You can increase and decrease the display size of the entire application (including the Help window) by using the Ctrl/Command keys with the + and — keys to magnify and shrink the display size, just as you would in a web browser. There are three Zoom options in the View menu that show the keys, and another option to reset the magnification level back to its default setting.
To zoom in and out of a particular section of the graph, click and drag horizontally in the graph preview area above the main graph, and the display will change to show the graph that corresponds to that section of the data. A pair of limiter icons appear in the preview area to show the start and end of the data displayed in the main graph area, and these can be dragged left and right as well to change the amount of data in the main graph. Using the scroll-wheel on your mouse scrolls the report page up and down, but you can zoom by holding down the Ctrl key.

Note

You can choose how you want your scroll wheel to behave (if you want it to scroll or zoom by default) by setting the Scroll behaviour preference.
You can also click and drag the main graph itself to view areas to the left and right of the currently viewed area. Note that clicking without dragging can sometimes select a specific tile (for example, in the Memory Report), but you can clear this selection from the input box above the graph.
You can reset the zoom scale of the Memory and Liveness reports by clicking on the small button to the left of the preview area, top-left of the graph. This zooms out to the furthest level, showing the entire graph.
To make a report larger, so that you can see more detail, you can drag the edges of the window to increase its size. This resizes the report images as you drag.
To adjust the space that each half of a report takes up on the page, click the ‘splitter’ icon between the two halves of the report, and drag it up and down. The two report sections resize accordingly. Note that the Program Tree and Execution Trace reports also display a ‘vertical splitter’ when comparing two reports, so you can choose how much of each report fills the available screen space.

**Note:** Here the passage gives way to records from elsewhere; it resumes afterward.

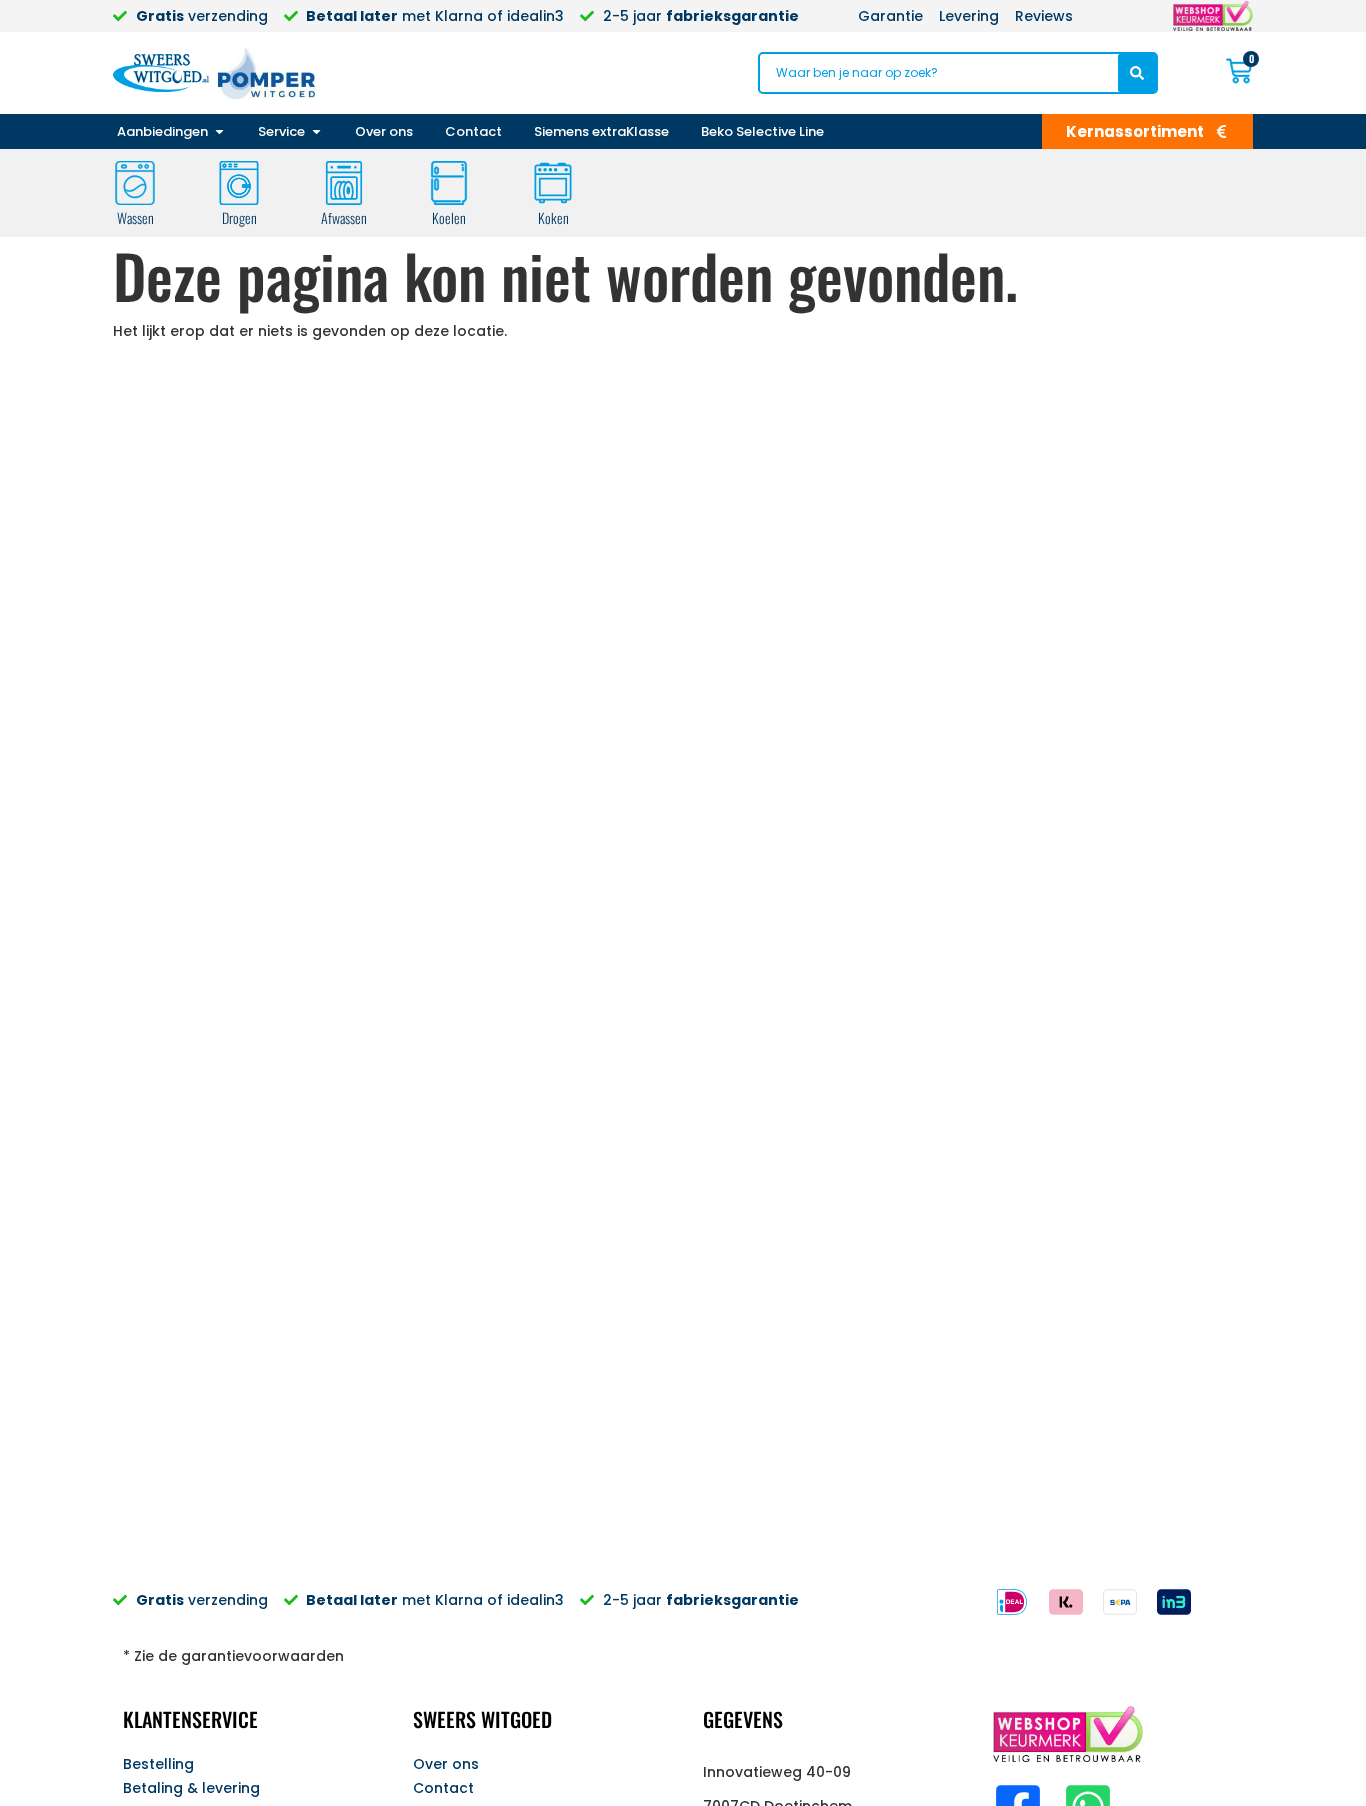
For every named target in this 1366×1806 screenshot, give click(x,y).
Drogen (239, 217)
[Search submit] (1137, 73)
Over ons (446, 1764)
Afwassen (344, 217)
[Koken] (553, 183)
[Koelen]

2.4.3. Navigating report graphs

If the report page contains a graph, and you have selected a datapoint on it by clicking it, you can use the arrow keys to move the selection to the previous or next datapoint. If you hold down the Shift key while using the arrow keys, the datapoint selection will move by ten datapoints at a time.

Similar to most web pages, you can use the Tab key to cycle through interactive elements on the report page, and this includes the graph itself, which displays the standard blue selection border when it has focus.

Each of the graph plots has an ‘Options’ button in the top left-hand corner which allows you to hide the graph keys.

Each of the graph plots also has a ‘Reload’ button in the top left-hand corner that allows you to reload the graph data manually.

Using the Navigation panel

In the top left-hand corner of a report graph, there is a small compass icon that, when clicked, opens out into a navigation panel that allows you to move around the report easily with the keyboard, or if you don’t have a scrolling mouse or mouse pad.

Note

When you hover your mouse over each icon in the navigation panel, you can see the equivalent quick-key for that action.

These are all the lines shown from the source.